United States naval aviation manpower had climbed to 37,407 when the First Armistice at Compiègne ended hostilities on 11 November 1918. Reservists accounted for 82 percent of this number. There were 6,716 officers and 30,693 enlisted men in Navy units, and 282 officers and 2,180 men in Marine Corps units. The number of qualified pilots was approximately 1,600. Awarding of naval aviator precedence list numbers in the sequence of pilot qualification did not begin until January 1918; and some duplicate or fractional numbers were awarded in subsequent attempts to appropriately place pilots qualified before that date.

Several NRFC pilots achieved significant recognition. Charles Hammann was the only Navy pilot to be awarded the Medal of Honor during World War I. Stephen Potter of the second Yale University flying unit was the first Navy pilot credited with destruction of an enemy aircraft in aerial combat; and David Sinton Ingalls of the First Yale Unit was the only Navy flying ace of World War I. James Forrestal of the Princeton University flying unit was designated Naval Aviator number 154 and later became the first United States Secretary of Defense.
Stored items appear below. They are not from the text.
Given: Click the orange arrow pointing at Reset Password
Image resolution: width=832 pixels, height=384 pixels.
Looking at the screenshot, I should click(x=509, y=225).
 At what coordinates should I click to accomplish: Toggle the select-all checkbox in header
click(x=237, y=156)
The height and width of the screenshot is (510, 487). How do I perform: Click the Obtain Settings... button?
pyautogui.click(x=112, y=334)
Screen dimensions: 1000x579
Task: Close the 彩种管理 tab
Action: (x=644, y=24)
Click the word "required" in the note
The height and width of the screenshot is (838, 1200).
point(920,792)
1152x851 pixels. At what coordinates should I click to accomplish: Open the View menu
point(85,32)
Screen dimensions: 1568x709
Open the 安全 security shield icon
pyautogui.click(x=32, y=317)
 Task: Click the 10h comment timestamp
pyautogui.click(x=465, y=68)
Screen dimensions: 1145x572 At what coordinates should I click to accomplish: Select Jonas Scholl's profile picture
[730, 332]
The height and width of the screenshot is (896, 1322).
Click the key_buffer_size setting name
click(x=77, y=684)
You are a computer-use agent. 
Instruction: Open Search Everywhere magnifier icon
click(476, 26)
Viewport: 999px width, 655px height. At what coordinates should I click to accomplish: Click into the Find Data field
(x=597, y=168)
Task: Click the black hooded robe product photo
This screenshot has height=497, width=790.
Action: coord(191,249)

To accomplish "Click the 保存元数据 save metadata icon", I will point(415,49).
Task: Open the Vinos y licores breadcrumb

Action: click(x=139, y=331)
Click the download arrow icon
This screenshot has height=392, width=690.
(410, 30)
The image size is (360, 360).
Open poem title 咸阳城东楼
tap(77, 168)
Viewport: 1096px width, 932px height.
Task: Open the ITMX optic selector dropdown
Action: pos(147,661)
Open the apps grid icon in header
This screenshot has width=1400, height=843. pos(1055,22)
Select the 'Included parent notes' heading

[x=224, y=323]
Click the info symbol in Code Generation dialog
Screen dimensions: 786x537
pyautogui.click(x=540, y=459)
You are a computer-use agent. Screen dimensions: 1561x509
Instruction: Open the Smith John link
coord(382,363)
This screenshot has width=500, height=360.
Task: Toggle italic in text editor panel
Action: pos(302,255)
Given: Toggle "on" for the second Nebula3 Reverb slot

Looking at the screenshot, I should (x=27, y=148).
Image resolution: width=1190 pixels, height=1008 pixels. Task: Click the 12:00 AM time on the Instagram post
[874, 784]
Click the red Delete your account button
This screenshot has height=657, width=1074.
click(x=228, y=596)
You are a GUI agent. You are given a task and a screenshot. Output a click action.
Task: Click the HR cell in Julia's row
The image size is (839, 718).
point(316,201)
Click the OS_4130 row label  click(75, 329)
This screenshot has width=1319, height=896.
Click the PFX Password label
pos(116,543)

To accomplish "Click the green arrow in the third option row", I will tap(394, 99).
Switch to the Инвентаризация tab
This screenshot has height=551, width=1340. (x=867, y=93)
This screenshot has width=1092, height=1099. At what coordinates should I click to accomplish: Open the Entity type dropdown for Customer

Other members of the Yale Unit were Naval Aviator # 73 John Martin Vorys and Naval Aviator # 74 Kenneth MacLeish.

==Peacetime==
Funding was provided in 1920 for fifteen-day training periods at Naval Air Station Rockaway for a limited number of NRFC pilots; but no funding was available in subsequent years. Without the opportunity to continue flying, many pilots failed to re-enroll upon completion of their four-year obligation. Those who did were transferred from the NRFC to the Volunteer Naval Reserve Force. A few reserve pilots were able to fly periodically from Naval Air Station Rockaway, Naval Air Station Anacostia and Naval Air Station Squantum.